TASK REQUIREMENTS →
Can you restate the lines of the entries below, word for word, from the first one through the line that includes "Screen dimensions: 1568x773"?
======== RECORDS FOR THIS EXERCISE ========
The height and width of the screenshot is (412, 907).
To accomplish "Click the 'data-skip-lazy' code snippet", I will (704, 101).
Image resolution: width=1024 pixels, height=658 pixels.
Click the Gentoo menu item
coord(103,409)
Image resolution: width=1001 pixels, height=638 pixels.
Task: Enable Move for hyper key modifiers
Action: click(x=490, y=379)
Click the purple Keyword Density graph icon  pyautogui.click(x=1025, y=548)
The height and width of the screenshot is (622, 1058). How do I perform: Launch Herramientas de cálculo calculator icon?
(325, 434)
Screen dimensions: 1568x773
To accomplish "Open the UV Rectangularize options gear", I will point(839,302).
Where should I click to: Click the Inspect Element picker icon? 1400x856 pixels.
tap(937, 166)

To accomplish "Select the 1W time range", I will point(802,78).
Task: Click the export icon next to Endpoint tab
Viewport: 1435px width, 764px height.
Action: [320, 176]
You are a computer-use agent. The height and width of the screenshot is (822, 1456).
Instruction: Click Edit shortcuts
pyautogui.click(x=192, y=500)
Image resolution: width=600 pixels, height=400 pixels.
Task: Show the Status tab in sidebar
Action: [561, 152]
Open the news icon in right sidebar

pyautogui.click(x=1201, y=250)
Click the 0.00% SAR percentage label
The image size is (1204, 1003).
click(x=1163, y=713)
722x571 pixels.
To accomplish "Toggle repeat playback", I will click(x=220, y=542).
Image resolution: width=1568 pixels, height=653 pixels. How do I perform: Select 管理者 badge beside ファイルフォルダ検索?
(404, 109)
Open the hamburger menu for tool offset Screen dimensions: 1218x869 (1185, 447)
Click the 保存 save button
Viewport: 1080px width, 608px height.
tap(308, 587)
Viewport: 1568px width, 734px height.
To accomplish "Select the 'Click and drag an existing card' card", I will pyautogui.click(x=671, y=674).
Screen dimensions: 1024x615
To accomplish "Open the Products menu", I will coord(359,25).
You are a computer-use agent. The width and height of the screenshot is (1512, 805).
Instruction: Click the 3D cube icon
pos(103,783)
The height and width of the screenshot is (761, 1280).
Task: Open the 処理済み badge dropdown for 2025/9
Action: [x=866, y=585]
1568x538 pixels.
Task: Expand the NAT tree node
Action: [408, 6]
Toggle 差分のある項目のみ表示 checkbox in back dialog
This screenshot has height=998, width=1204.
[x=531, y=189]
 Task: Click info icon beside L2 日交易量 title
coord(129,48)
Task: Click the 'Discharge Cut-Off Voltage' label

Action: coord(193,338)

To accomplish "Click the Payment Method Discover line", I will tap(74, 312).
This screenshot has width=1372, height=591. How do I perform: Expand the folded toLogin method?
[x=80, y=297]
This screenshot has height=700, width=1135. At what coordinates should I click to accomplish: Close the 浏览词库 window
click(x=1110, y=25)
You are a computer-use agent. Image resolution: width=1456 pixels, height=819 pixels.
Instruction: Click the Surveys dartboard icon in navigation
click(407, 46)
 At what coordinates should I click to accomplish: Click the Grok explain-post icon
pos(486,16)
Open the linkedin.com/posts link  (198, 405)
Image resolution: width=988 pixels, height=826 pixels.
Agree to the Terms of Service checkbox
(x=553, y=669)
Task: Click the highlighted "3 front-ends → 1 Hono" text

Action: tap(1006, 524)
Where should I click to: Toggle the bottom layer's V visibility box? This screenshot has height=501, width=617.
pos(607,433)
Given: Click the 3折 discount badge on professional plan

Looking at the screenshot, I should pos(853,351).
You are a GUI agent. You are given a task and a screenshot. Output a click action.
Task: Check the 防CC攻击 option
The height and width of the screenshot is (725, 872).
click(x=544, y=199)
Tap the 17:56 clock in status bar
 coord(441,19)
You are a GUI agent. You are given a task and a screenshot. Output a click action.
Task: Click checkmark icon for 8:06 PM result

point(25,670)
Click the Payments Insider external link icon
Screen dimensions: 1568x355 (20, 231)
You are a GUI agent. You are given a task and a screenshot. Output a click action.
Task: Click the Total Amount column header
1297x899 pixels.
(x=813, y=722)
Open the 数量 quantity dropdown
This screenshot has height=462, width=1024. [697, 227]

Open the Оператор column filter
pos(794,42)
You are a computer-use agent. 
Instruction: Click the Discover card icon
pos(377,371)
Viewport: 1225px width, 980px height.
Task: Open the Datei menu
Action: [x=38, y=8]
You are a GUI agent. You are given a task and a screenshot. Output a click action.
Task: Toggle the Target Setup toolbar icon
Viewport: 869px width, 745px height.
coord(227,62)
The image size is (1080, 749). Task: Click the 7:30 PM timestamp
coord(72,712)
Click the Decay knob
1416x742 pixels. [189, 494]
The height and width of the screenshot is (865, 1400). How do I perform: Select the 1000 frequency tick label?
========
THE COMPLETED TASK →
The height and width of the screenshot is (412, 907).
To accomplish "Click the 'data-skip-lazy' code snippet", I will (704, 101).
Image resolution: width=1024 pixels, height=658 pixels.
Click the Gentoo menu item
coord(103,409)
Image resolution: width=1001 pixels, height=638 pixels.
Task: Enable Move for hyper key modifiers
Action: click(x=490, y=379)
Click the purple Keyword Density graph icon  pyautogui.click(x=1025, y=548)
The height and width of the screenshot is (622, 1058). How do I perform: Launch Herramientas de cálculo calculator icon?
(325, 434)
Screen dimensions: 1568x773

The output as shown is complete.